=== Begin Enclosure ===

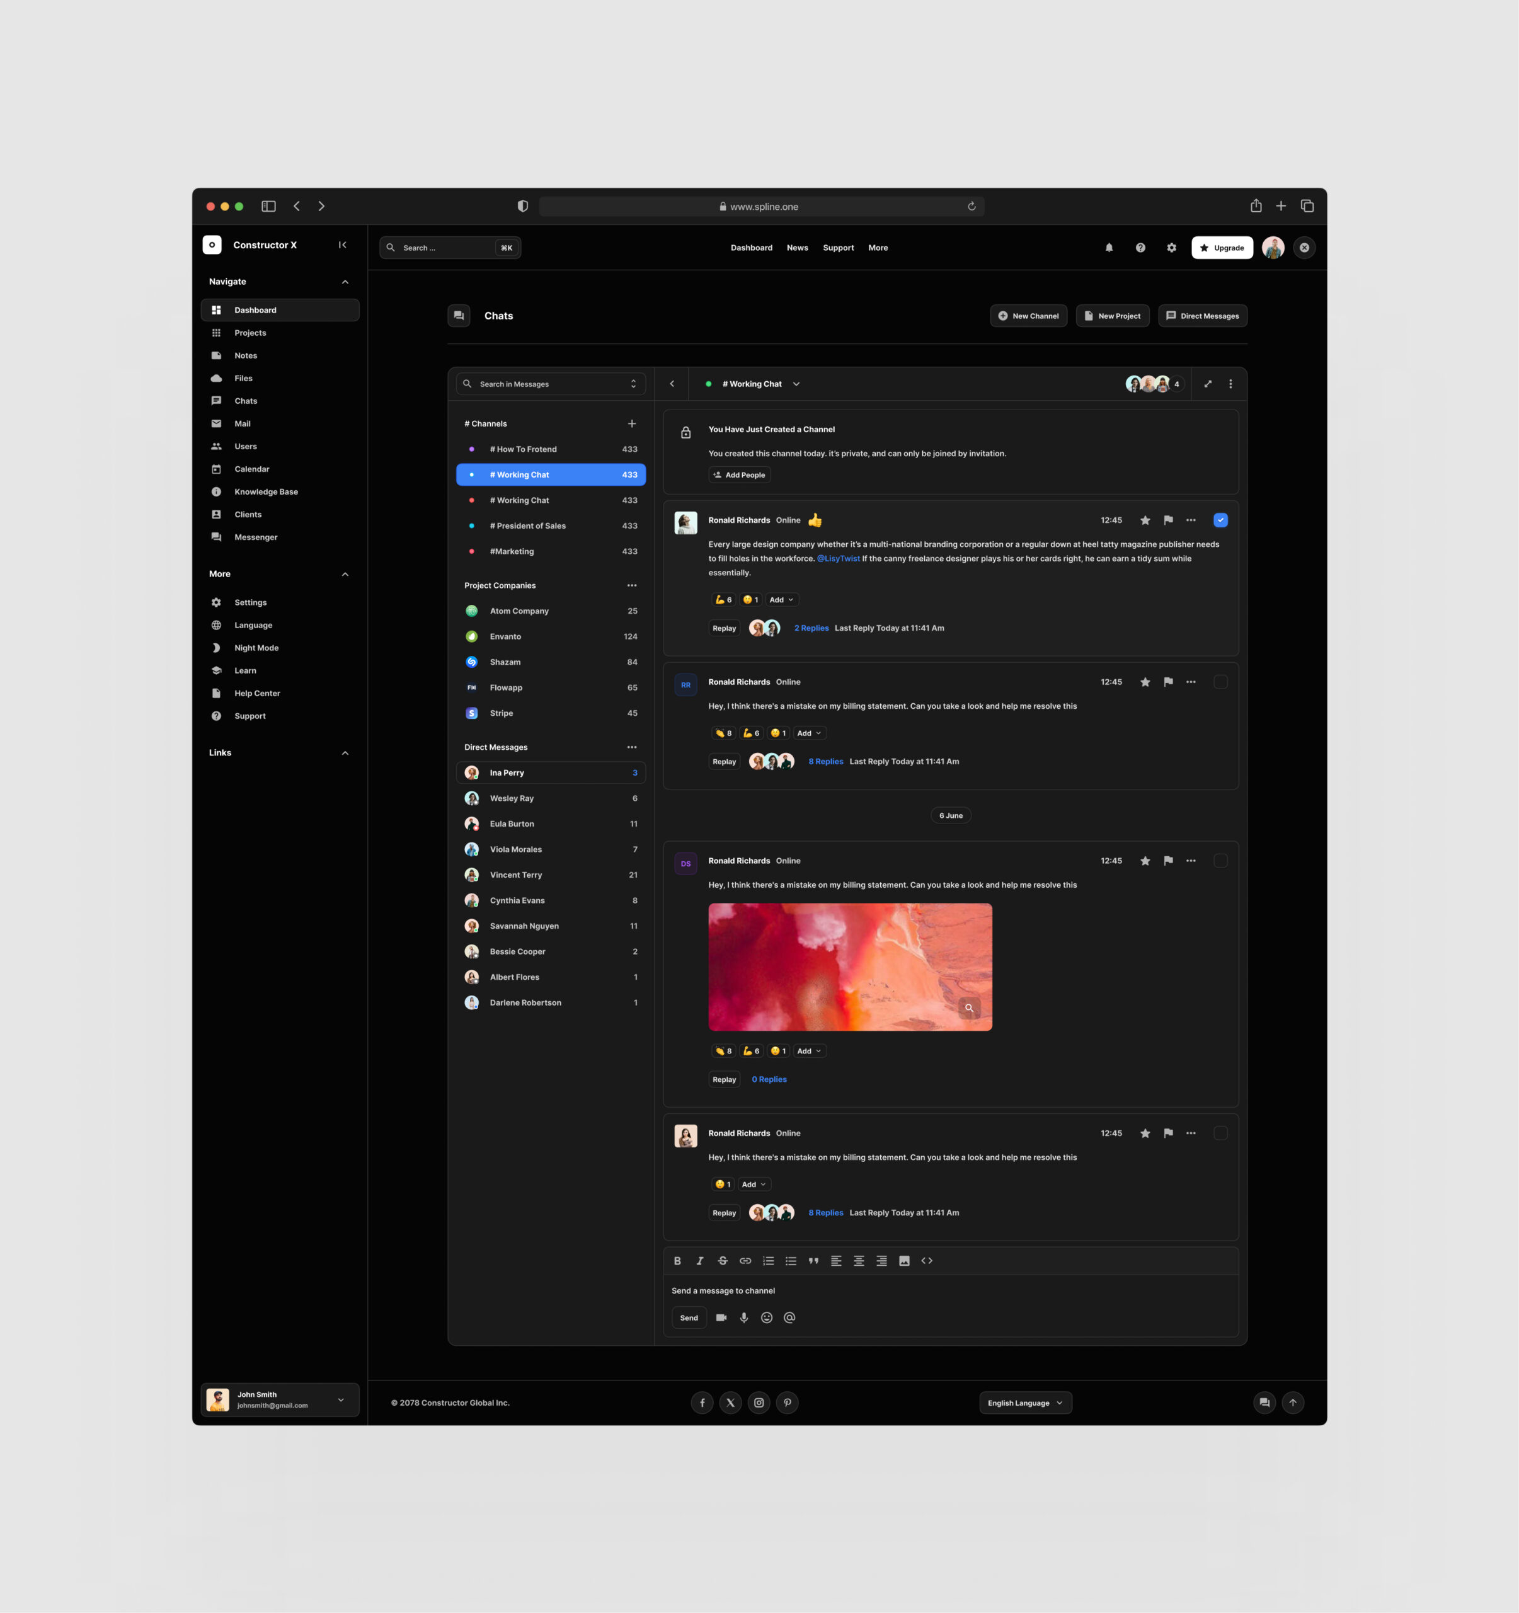Click the notifications bell icon

[x=1109, y=248]
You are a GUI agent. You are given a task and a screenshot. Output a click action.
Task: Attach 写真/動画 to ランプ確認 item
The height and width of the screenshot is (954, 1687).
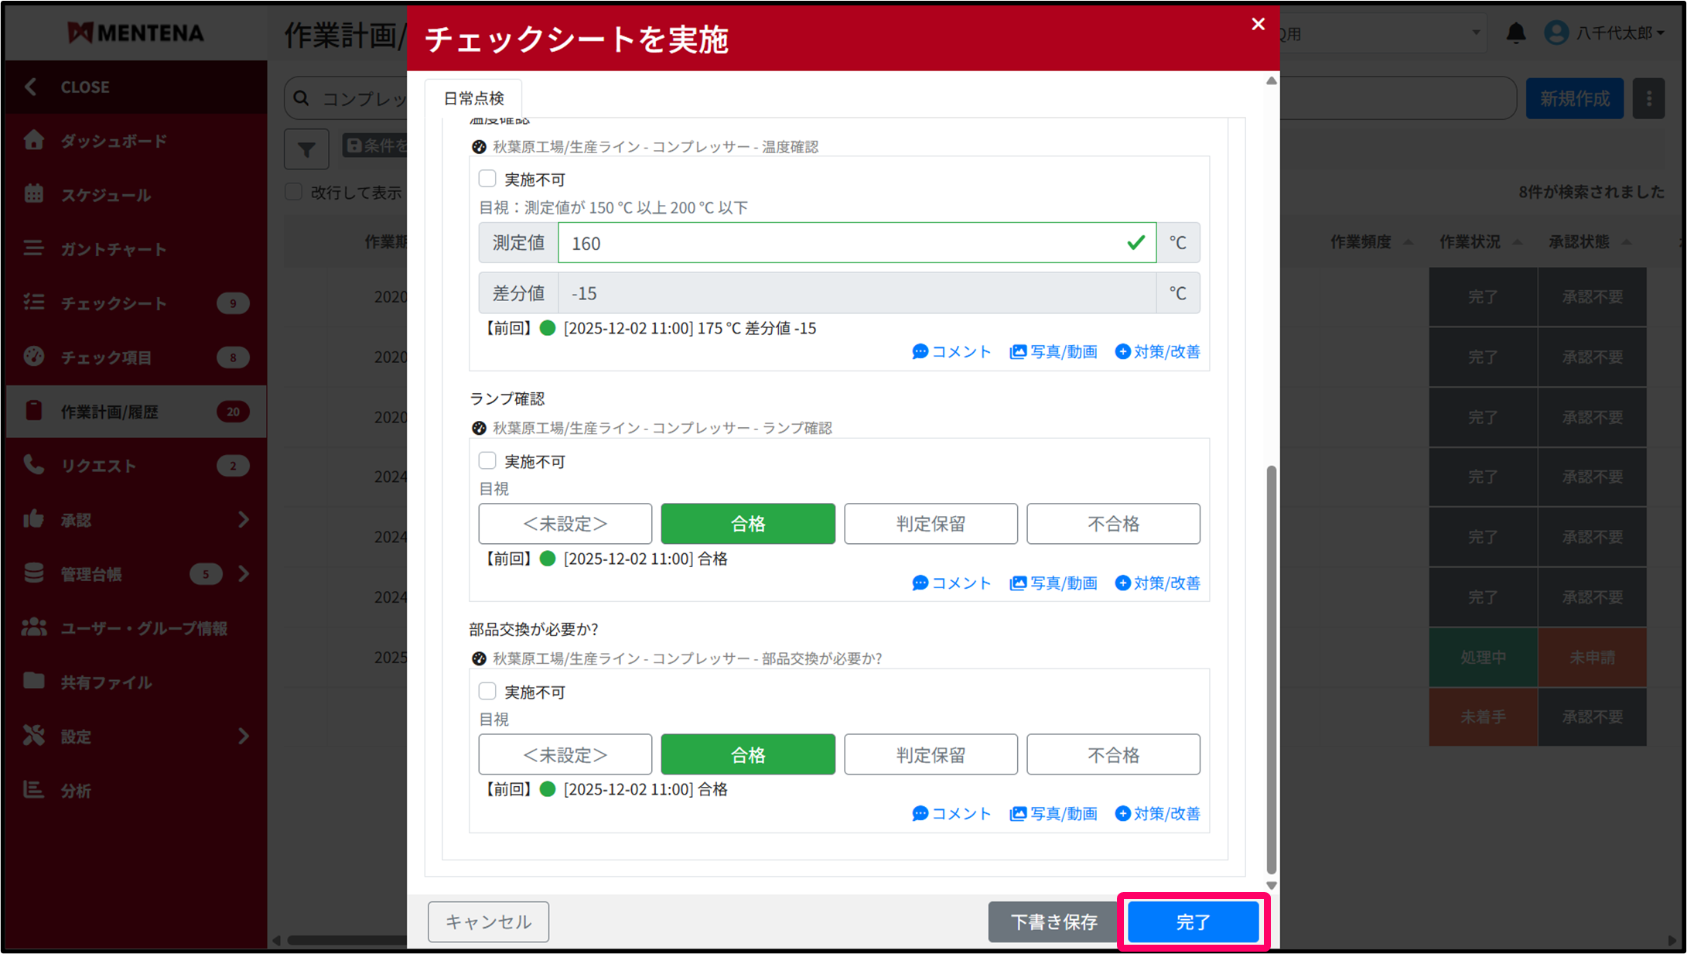tap(1053, 583)
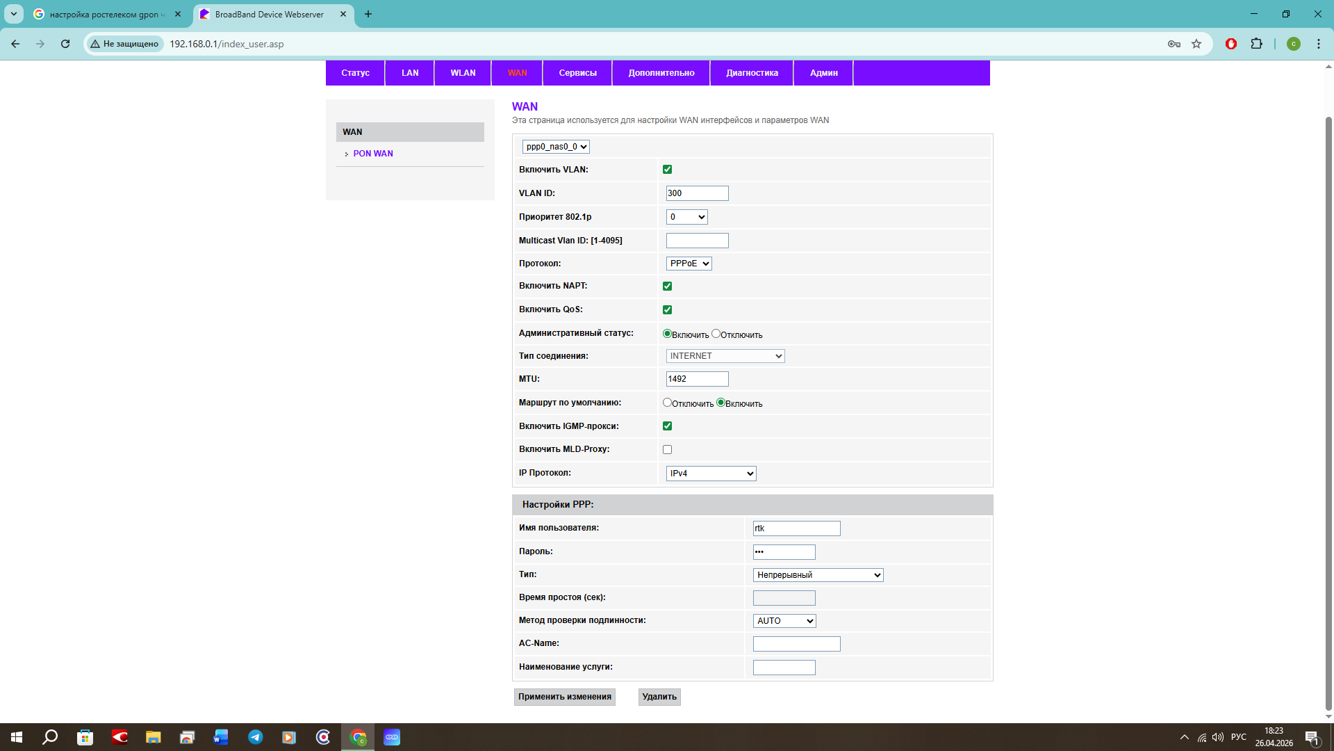
Task: Click the Применить изменения button
Action: tap(564, 697)
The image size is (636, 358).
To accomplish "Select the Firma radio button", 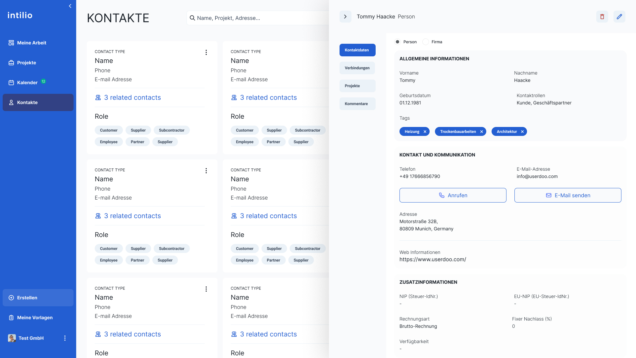I will [x=426, y=42].
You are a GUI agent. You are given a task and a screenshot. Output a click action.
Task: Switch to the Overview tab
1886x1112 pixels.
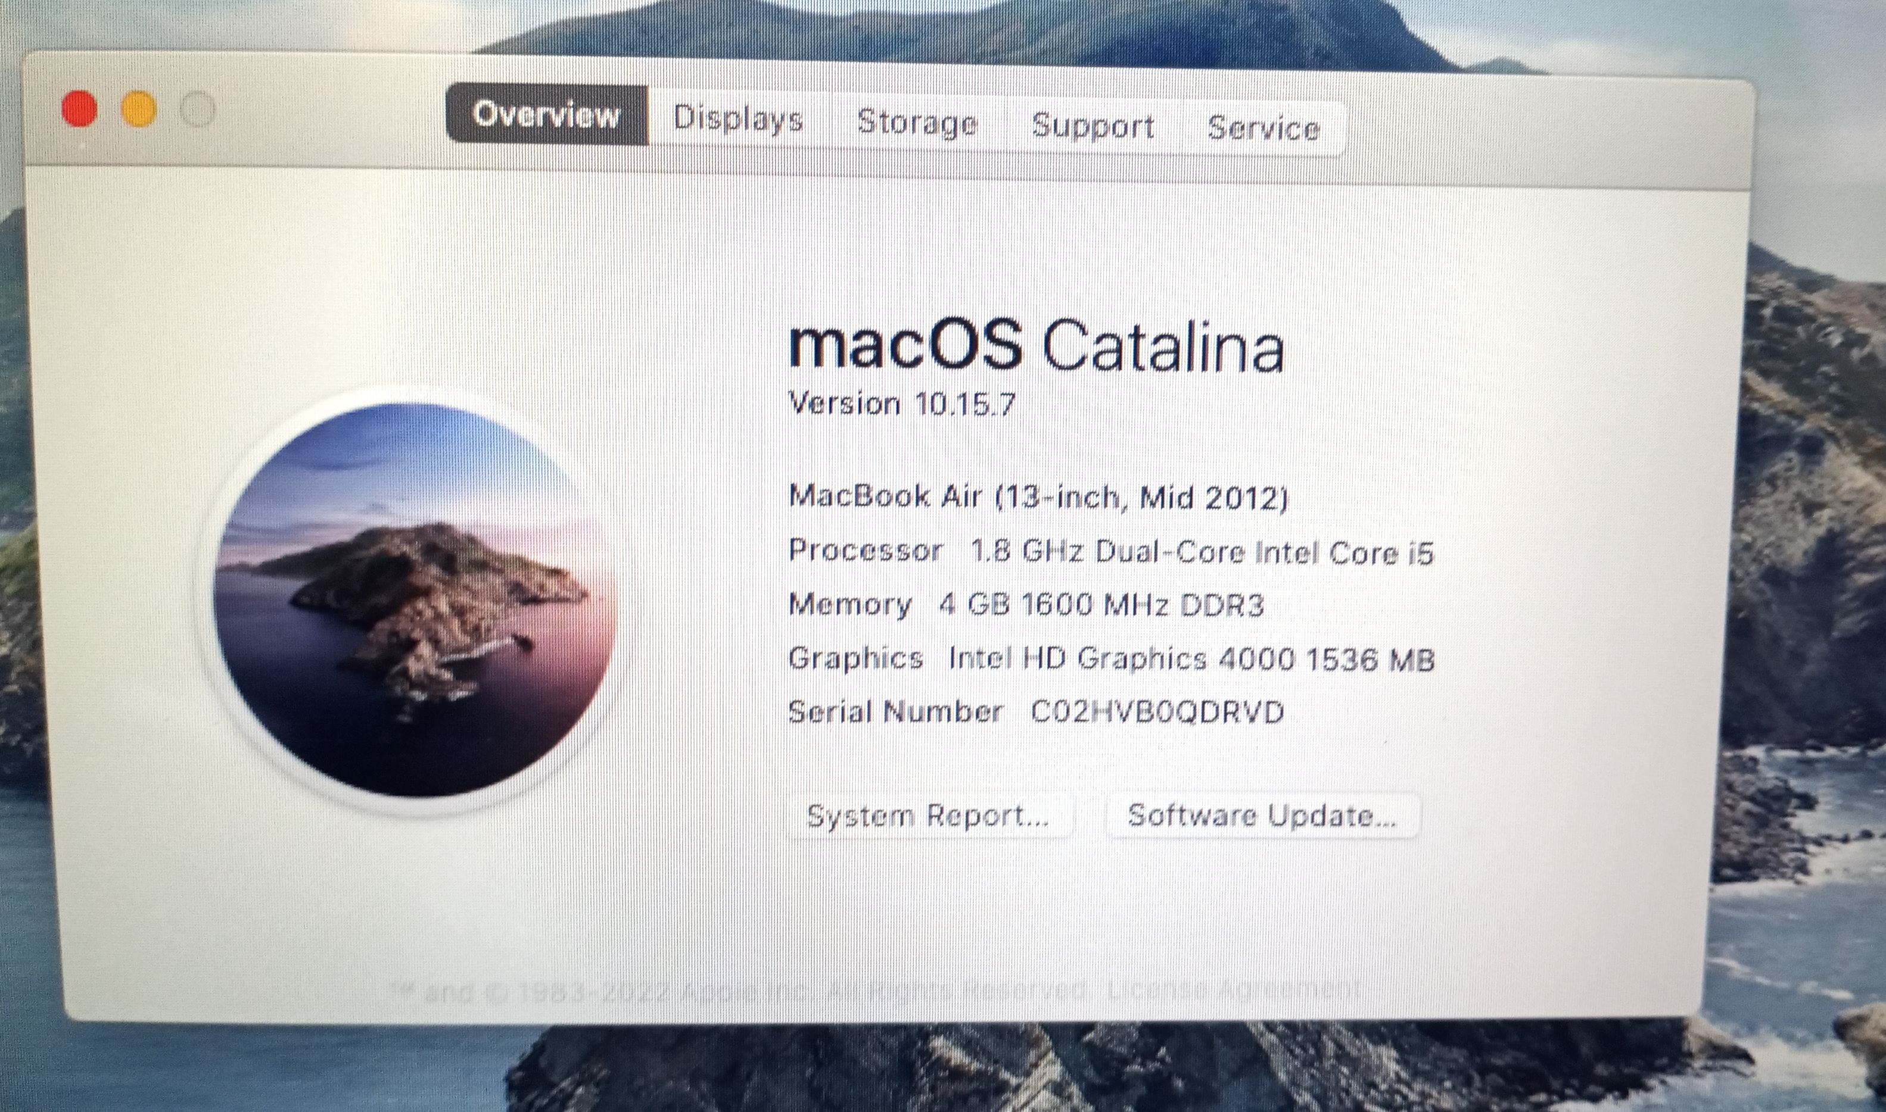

=== End Enclosure ===

**Task statement**
Without the pictures, repeat exactly the lines running from the line containing "Task: Switch to the Overview tab" through the end of the data, both ends included.

**Output of the task**
Task: Switch to the Overview tab
1886x1112 pixels.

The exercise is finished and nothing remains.